Let $s, t, r$ be non-zero distinct positive real numbers. If the complex number $z=x+iy$ satisfies $sz+t\overline{z}+r=0$, then $z$ lies on:

• A. imaginary axis
• B. real axis
• C. $y=x$
• D. $y=2x$
• E. $x+y=0$

Hint:

A complex number with an imaginary part of zero always lies on the real axis.

Answer 1

The Correct Option is B

Step 1: Understanding the Concept:
We are given an equation involving a complex number \( z \), its conjugate \( \bar{z} \), and some real constants.
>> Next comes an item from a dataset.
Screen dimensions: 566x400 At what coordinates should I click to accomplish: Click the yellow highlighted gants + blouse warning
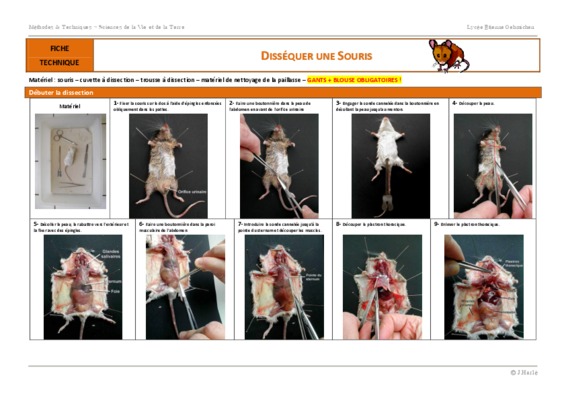[354, 80]
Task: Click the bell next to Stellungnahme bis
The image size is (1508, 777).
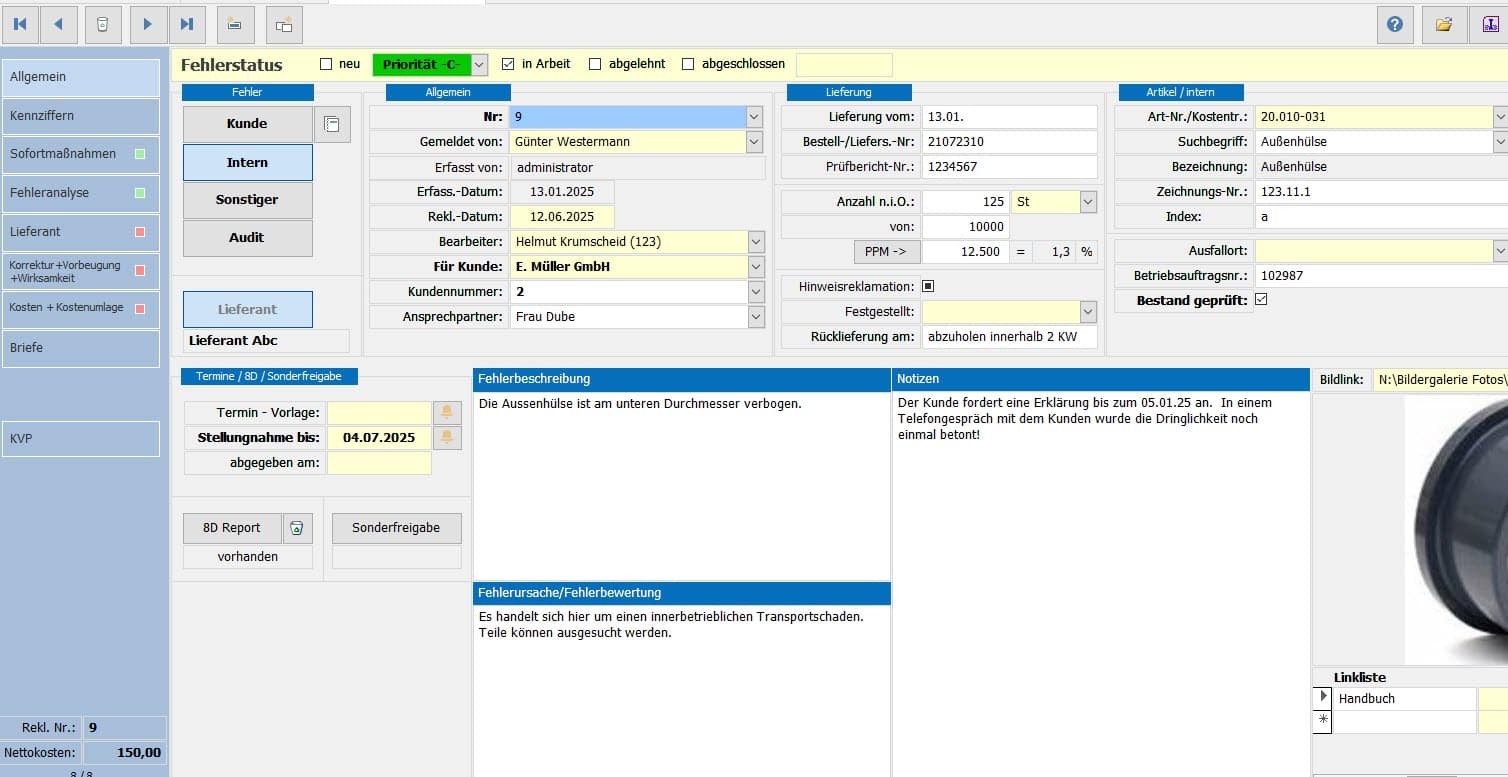Action: tap(447, 438)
We need to find the locus (the geometric path) of the point \( (x, y) \) corresponding to \( z \) in the complex plane.
Step 2: Key Formula or Approach:
The standard approach is to substitute \( z = x + iy \) and \( \bar{z} = x - iy \) into the given equation and then separate the real and imaginary parts. A complex number is equal to zero if and only if both its real and imaginary parts are zero.
Step 3: Detailed Explanation:
The given equation is \( sz + t\bar{z} + r = 0 \).
Substitute \( z = x + iy \) and \( \bar{z} = x - iy \):
\[ s(x + iy) + t(x - iy) + r = 0 \] Distribute s and t:
\[ sx + siy + tx - tiy + r = 0 \] Group the real terms and the imaginary terms:
\[ (sx + tx + r) + i(sy - ty) = 0 \] This can be written as \( (s+t)x + r + i(s-t)y = 0 \).
For this complex number to be equal to zero, both its real part and its imaginary part must be zero.
Real Part: \( (s+t)x + r = 0 \)
Imaginary Part: \( (s-t)y = 0 \)
From the imaginary part, we have \( (s-t)y = 0 \).
The problem states that s and t are distinct positive real numbers, which means \( s \neq t \), and therefore \( s - t \neq 0 \).
Since the product \( (s-t)y \) is zero and \( s-t \) is non-zero, it must be that \( y = 0 \).
Step 4: Final Answer:
The condition \( y = 0 \) means that the imaginary part of the complex number \( z = x + iy \) is always zero. Complex numbers with a zero imaginary part lie on the real axis in the complex plane.